Urbanisme : Une nouvelle DIA permet de changer d’avis

Par un arrêt du 5 juillet 2013, mentionné aux tables du Recueil Lebon, le Conseil d’Etat a rendu un arrêt fort intéressant pour les autorités titulaires du droit de préemption en retenant qu’une commune peut exercer son droit de préemption à la réception d’une seconde déclaration d’intention d’aliéner (DIA), alors même qu’elle avait précédemment refusé de préempter après avoir reçu une première DIA identique.

En l’espèce, un lot constitué d’un appartement et d’une cave avait fait l’objet d’une première DIA, au titre de laquelle la commune de Fréjus s’était abstenue d’exercer son droit de préemption.

Quelques années plus tard, le même vendeur a émis une nouvelle DIA portant sur le même bien, concernant cette fois un acquéreur différent.

La commune de Fréjus a alors décidé d’exercer son droit de préemption, alors même que le bien était vendu au même prix. L’acquéreur évincé a alors saisi le juge administratif d’une demande d’annulation de la décision de préemption.

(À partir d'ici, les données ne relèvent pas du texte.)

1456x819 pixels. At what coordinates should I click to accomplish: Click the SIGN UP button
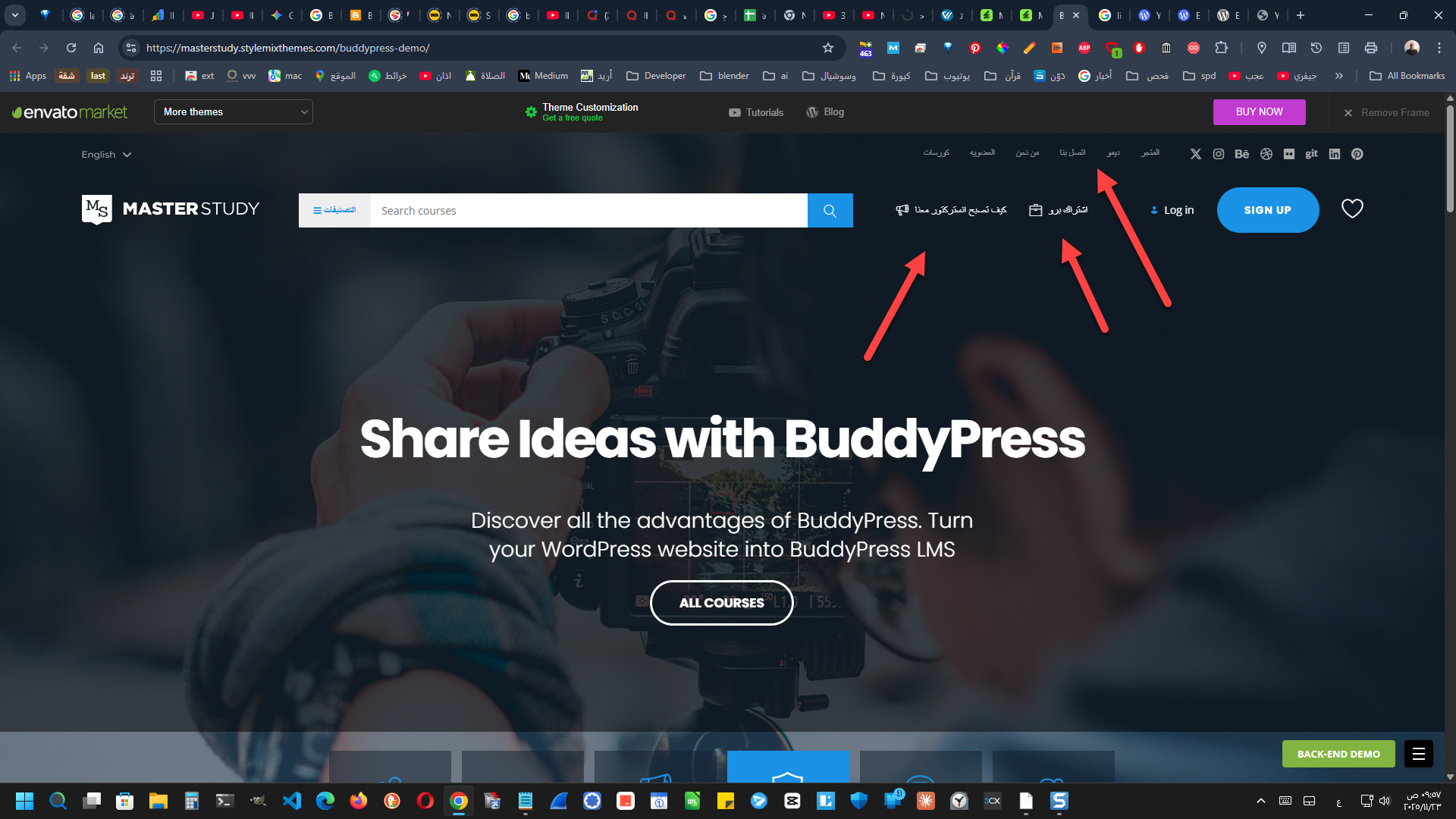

Les juges du fond ont rejeté sa demande, ce qui a donc été confirmé par la Haute juridiction administrative :

« Considérant qu’aux termes de l’article L. 213-2 du code de l’urbanisme, dans sa rédaction en vigueur à la date de l’arrêté litigieux :  » Toute aliénation visée à l’article L. 213-1 est subordonnée, à peine de nullité, à une déclaration préalable faite par le propriétaire à la mairie de la commune où se trouve situé le bien. Cette déclaration, dont le maire transmet copie au directeur des services fiscaux, comporte obligatoirement l’indication du prix et des conditions de l’aliénation projetée, ou en cas d’adjudication, l’estimation du bien ou sa mise à prix. / (…) Le silence du titulaire du droit de préemption pendant deux mois à compter de la réception de la déclaration mentionnée au premier alinéa vaut renonciation à l’exercice du droit de préemption  » ; qu’il résulte de ces dispositions que la réception d’une déclaration d’intention d’aliéner ouvre à l’autorité titulaire du droit de préemption mentionné à l’article L. 213-1 du code de l’urbanisme la possibilité d’exercer légalement ce droit, alors même, sauf lorsque le code de l’urbanisme en dispose autrement, qu’elle aurait renoncé à en faire usage à la réception d’une précédente déclaration d’intention d’aliéner du même propriétaire portant sur la vente du même immeuble aux mêmes conditions ».

Il ressort de cette jurisprudence que la renonciation à exercer le droit de préemption sur un bien n’est pas définitive : l’émission d’une nouvelle DIA par le vendeur donne donc une nouvelle chance au titulaire du droit de préemption d’exercer son droit, quand bien même les conditions d’aliénation n’auraient pas changé.